European sanctions on Israelis won’t succeed in pressuring Jewish state, Sa’ar says
Israeli Foreign Minister Gideon Sa’ar said on Monday that the European Union’s attempt to impose political views on Jerusalem through sanctions on Jews living in Judea and Samaria “is unacceptable and will not succeed.”
Israel “firmly rejects” the E.U. decision, describing it as “arbitrary” and “political,” Sa’ar said.
The Israeli official decried the “outrageous” comparison between Israeli citizens and Hamas terrorists. “This is a completely distorted moral equivalence,” he stated.
The E.U. foreign policy chief Kaja Kallas stated earlier that her organization “just gave the go-ahead to sanction Israeli settlers over violence against Palestinians.” She added that it had “also agreed new sanctions on leading Hamas figures.”
“It was high time we move from deadlock to delivery,” Kallas said. “Extremisms and violence carry consequences.”
“Israel has stood, stands and will continue to stand for the right of Jews to settle in the heart of our homeland,” Sa’ar responded. “No other people in the world has such a documented and longstanding right to its land as the Jewish people have to the Land of Israel.”

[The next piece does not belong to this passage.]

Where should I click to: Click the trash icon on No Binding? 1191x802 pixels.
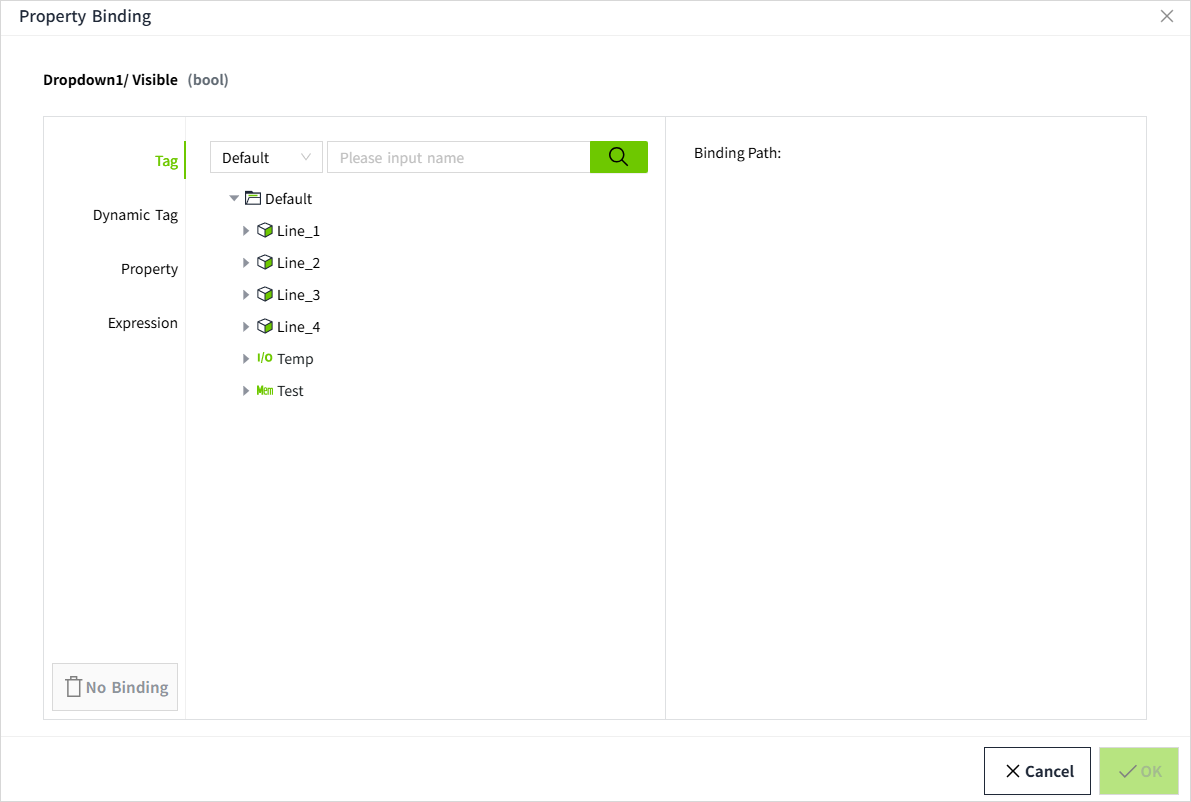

“This is a moral and historical right that has also been recognized by the law of nations, and no actor can take it away from the Jewish people,” he stated.
Earlier on Monday, Ireland’s national public service broadcaster reported that according to E.U. officials, “seven settlers or settler organizations” were set to be blacklisted, and that the bloc was also preparing sanctions against representatives of the Palestinian terrorist group Hamas.
Israel Gantz, head of the Binyamin Regional Council and chairman of the Yesha Council, also strongly condemned the E.U.’s decision to impose sanctions on organizations and residents in Judea and Samaria, calling it a “shameful decision” and “the height of hypocrisy and double standards.”
Placing sanctions on Israeli citizens in the same framework as measures against Hamas terrorists represents he termed “an unprecedented moral low.”
Gantz said the E.U. is unfairly targeting Israelis who, in his view, are “on the front lines of the struggle against Palestinian Authority terrorism,” while ignoring the Palestinian Authority’s role in rewarding violence.
The E.U. has turned “the victim into the culprit,” he said. Instead of confronting rising antisemitism in Europe and backing Israel as “the only democratic state in the Middle East,” it has yielded to political pressure. Gantz called on Israel’s prime minister and foreign minister to engage directly with the E.U. to “stop the political persecution” and work to have the sanctions lifted immediately.
Yossi Dagan, head of the Samaria Regional Council, said, “The E.U. is giving a tailwind to terrorism. This is ignorance and anti-Israelism. There is no greater double standard than this. In the Palestinian Authority, terrorism is the rule, in Israel, violence is the exception.”
“The European Union is once again ignoring the facts,” Dagan said. “There are no two violent sides. There is a side that murders babies in their beds and rapes women, and there is a side that chooses life.”
Dagan said the term “settler violence,” was a dehumanizing label that unfairly stigmatized half a million Israelis living in Judea and Samaria. He argued that it reflected the entrenched anti-Semitism and a persistent “double standard” in Europe. “The attitude toward Jews will always be different from the attitude toward the Palestinian Authority’s terrorism.”
He accused Europe of ignoring official Palestinian incitement to violence, noting that no sanctions have been imposed on Palestinian organizations that promote terrorism, including Fatah. He pointed to an advertisement calling for harm against himself and argued that a similar act by an Israeli institution against P.A. President Mahmoud Abbas would provoke immediate international outrage.
Accusations of Israeli “settler violence” against Arabs in Judea and Samaria are part of what Israeli officials, experts, military sources and activists describe as a long-running, well-funded and coordinated campaign aimed at delegitimizing the State of Israel and its residents in the region.
None of the sources denied that Jewish violence exists but said it is less widespread than portrayed in the media, involves fewer incidents than reported, is broadly condemned and is carried out by a relatively small number of individuals.
An April 2026, Jerusalem Institute for Strategy and Security position paper by Brig. Gen. (res.) Erez Winner and Col. (res.) Gabi Siboni describes the campaign as a “modern-day blood libel” against the State of Israel.